So kann es gehen: Zunächst suchte der Autor nach einem Autor, der in Vergessenheit geraten war. Also nahm er das Literaturlexikon zur Hand und tippte die Einträge in eine Internetsuchmaschine. Jedoch stieß der unter dem Pseudonym Francis Nenik veröffentlichende Autor auf keinen Schriftsteller, der vergessen genug war. Von jedem befanden sich schon Informationen im Netz.

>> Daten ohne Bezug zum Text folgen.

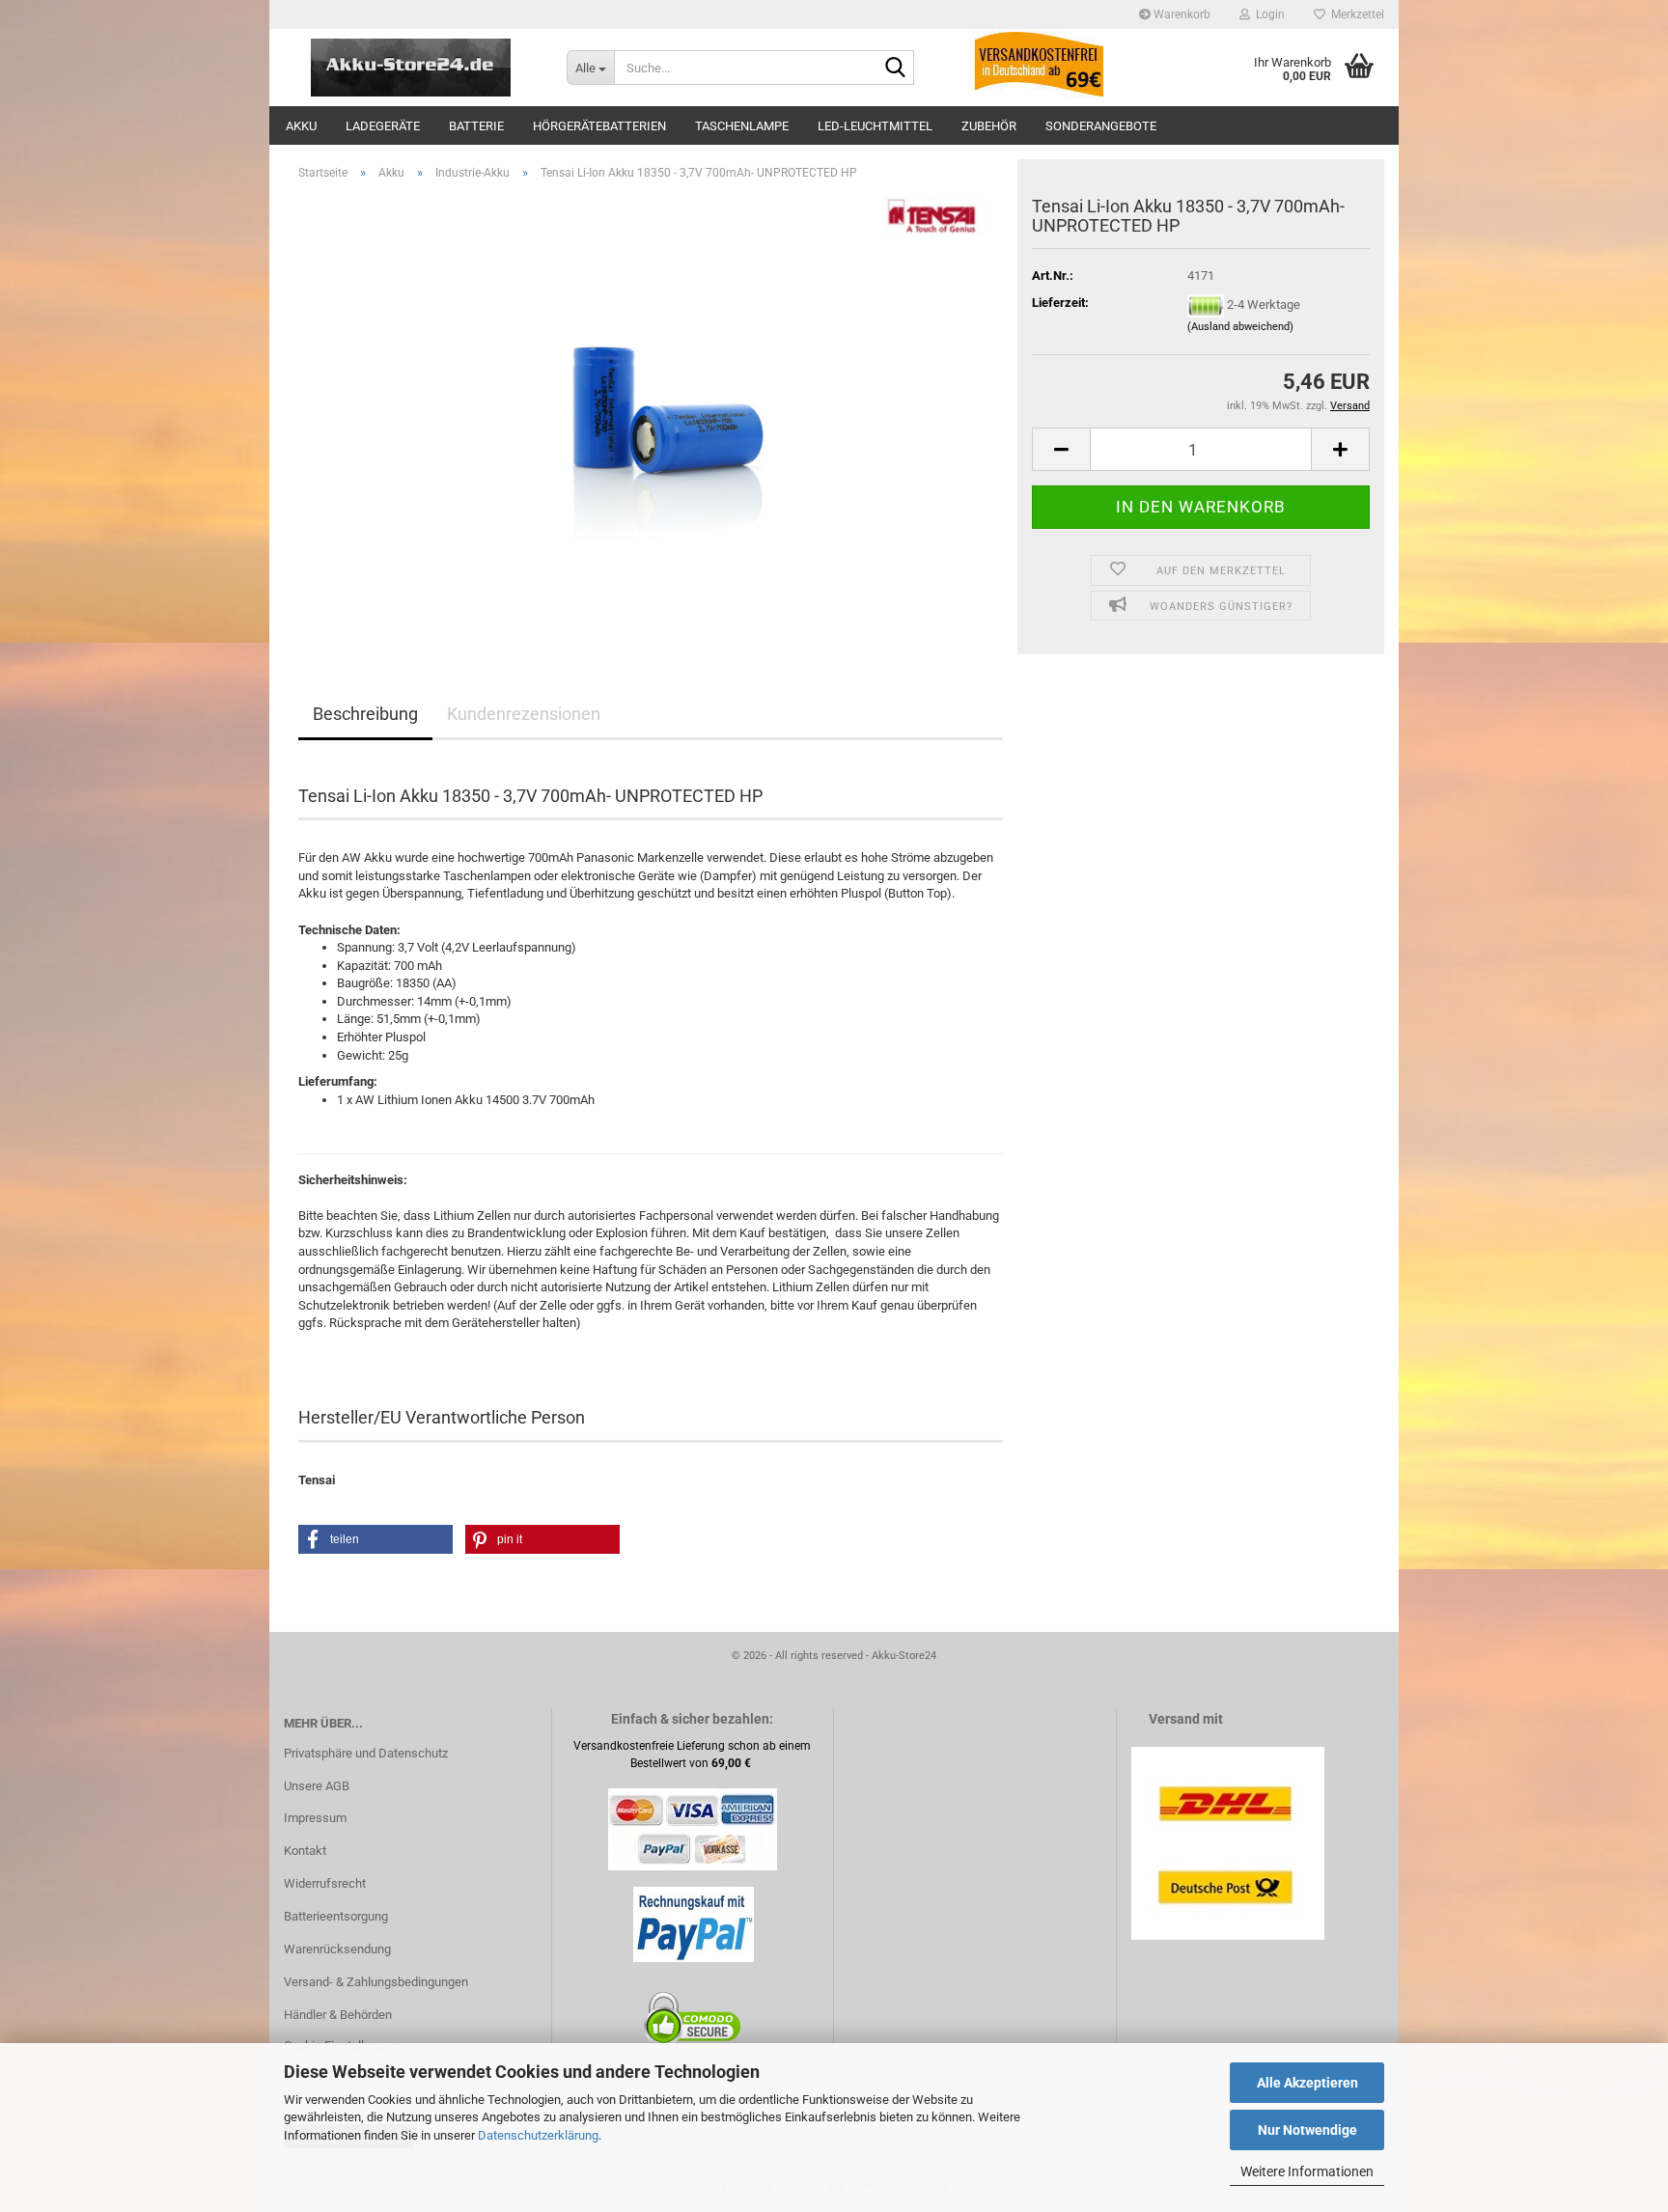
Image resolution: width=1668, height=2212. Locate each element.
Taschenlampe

Das ist natürlich kein guter Ausgangspunkt für eine Rechercheprojekt über irgendeinen, den die Nachwelt übersehen hat. Bis er auf Hasso Grabner stieß. Im Internet waren nur spärliche Informationen zu finden (das hat sich inzwischen etwas geändert), obwohl er in der DDR in durchaus hohen Auflagen verlegt wurde. Nenik ist bei seiner Recherche auf eine tatsächlich erstaunliche Biographie gestoßen, der Titel des daraus entstandenen Buches lautet »Reise durch ein tragikomisches Jahrhundert. Das irrwitzige Leben des Hasso Grabner«. Wer also war Hasso Grabner?

Er wurde 1911 in Leipzig geboren, absolvierte recht zufällig eine Lehre als Buchhändler, trat 1930 der KPD bei, übernahm lokale Führungsaufgaben, gründete und leitete kommunistische Betriebszellen, besuchte die Reichsparteischule in Berlin, arbeite ab 1933 im Untergrund, wurde 1934 inhaftiert und saß bis 1938 im Zuchthaus Waldheim. Bei der Entlassung stand die Gestapo schon am Tor und brachte ihn ins KZ Buchenwald. Als gelernter Buchhändler konnte Grabner in der Lagerbibliothek unterkommen und entkam so dem Tod durch Arbeit beziehungsweise Erschießung oder Vergasung. Nach Entlassung arbeitete er in einer Rüstungsfabrik, in der er im geringen Maße Sabotage betrieb. 1942 wurde er in das Strafdivision 999 der Wehrmacht eingezogen, es verschlug ihn nach Griechenland. Der Rückweg führte über den Balkan, in Albanien wurde er mit Partisanen konfrontiert, die ebenfalls Kommunisten waren, ihn aber, der Wehrmachtsuniform trug, bekämpften (und er sie). Bei Sarajevo desertierte Grabner und flüchtete zurück ins heimatliche Sachsen. Nach Ende des Krieges wurde er Mitglied der FDJ und der SED, für kurze Zeit leitete er den neugegründeten MDR, wurde dann Regierungsrat. Kurz darauf wurde ihm die Leitung der ostdeutschen Stahlwerke übertragen, er war auch für den Aufbau des Kombinats »Schwarze Pumpe« verantwortlich. Weil Grabner aus Pragmatismus immer wieder Entscheidungen traf, die nicht mit Parteigremien abgesprochen waren und deren Linie widersprach, wurde er entlassen und auf eigenen Wunsch als Hilfsarbeiter beschäftigt. Ab 1958 arbeitete er dann als freier Schriftsteller, konnte mehrere Bücher in renommierten Verlagen veröffentlichen, hatte aber auch zeitweise nicht die Möglichkeit zu publizieren. Zugleich wurde er von der Staatssicherheit überwacht. 1976 starb Grabner.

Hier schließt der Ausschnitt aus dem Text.